On July 1, 2016, the Federal Deposit Insurance Corporation (FDIC) updated its information technology and operations risk (IT) examination procedures. By implementing the Information Technology Risk Examination (InTREx) program, the FDIC now has an enhanced, risk-based approach for performing IT examinations and helps to ensure that IT and cybersecurity risks are identified and addressed effectively by financial institution management.
As part of the InTREx Program, the FDIC implemented a more effective Information Technology Profile (ITP) that replaced the previous IT Officer’s Questionnaire. This shortened questionnaire allows the IT examiner to focus on emerging risks and technologies for each financial institution, and to rank these risks accordingly. The following are key points of the updated program.
InTREx Program Overview
- The ITP replaced the IT Officer’s Questionnaire (ITOQ) and includes 65 percent fewer questions.
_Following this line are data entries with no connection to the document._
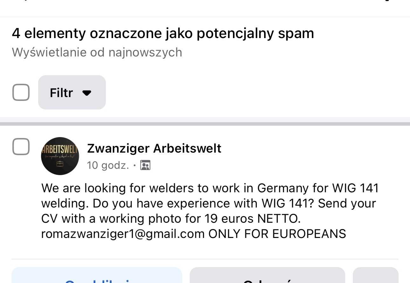Tick the select-all checkbox beside Filtr

[21, 92]
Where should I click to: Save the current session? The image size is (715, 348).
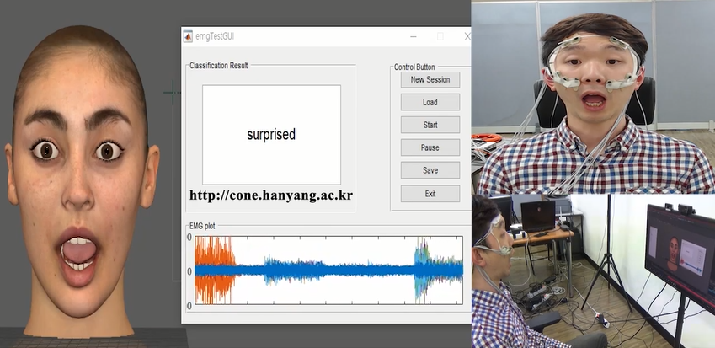coord(430,170)
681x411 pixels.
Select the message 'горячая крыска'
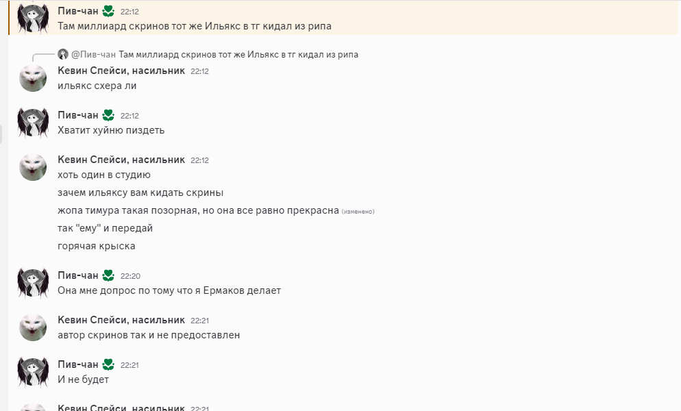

- Ninety days prior to the IT examination, financial institutions will receive the ITP questionnaire to be completed and returned to the FDIC.
- The ITP pre-exam phase includes the following six sections:
o Core Processing (four questions)
o Network (six questions)
o Online Banking (four questions)
o Development and Programming (one question)
o Software and Services (two questions)
o Other (nine questions)
- The onsite program uses the Uniform Rating System for Information Technology (URSIT) and includes component audit ratings for the following Core Modules:
o Development and Acquisition
o Support and Delivery
- Cybersecurity and GLBA Information Security Standards are assessed throughout the Core Modules.
- Examiners will assign a 1 to 5 rating score to each component, and then assign an overall composite score.
Based on the completed ITP, the IT examiner takes a risk based approach to the examination. At least 45 days prior to the examination, a request list will be sent to the institution based on the results from the ITP. The institution will then prepare the requested items and the examiners will proceed with the performance of the IT audit. Results of the procedures noted above are included within the Risk Management Report of Examination.
This new format is designed to allow for a more granular assessment. This requires the examiner to perform a deeper analysis of each area, which, in turn, puts a greater burden on the financial institution. Proper documentation is critical, now more than ever, to receiving a satisfactory score. Financial institutions should review the InTREx Program prior to it being provided by the FDIC to ensure that supporting documentation is formally in place, especially for those items within the procedure that are marked with “Control Test” or “Cyber.”
Overall, the InTREx Program should permit more consistent examination experiences for financial institutions by removing subjectivity of examiner interpretation and provide banks with more meaningful examination results.
Carl Cadregari is an executive vice president based out of our Rochester, NY office.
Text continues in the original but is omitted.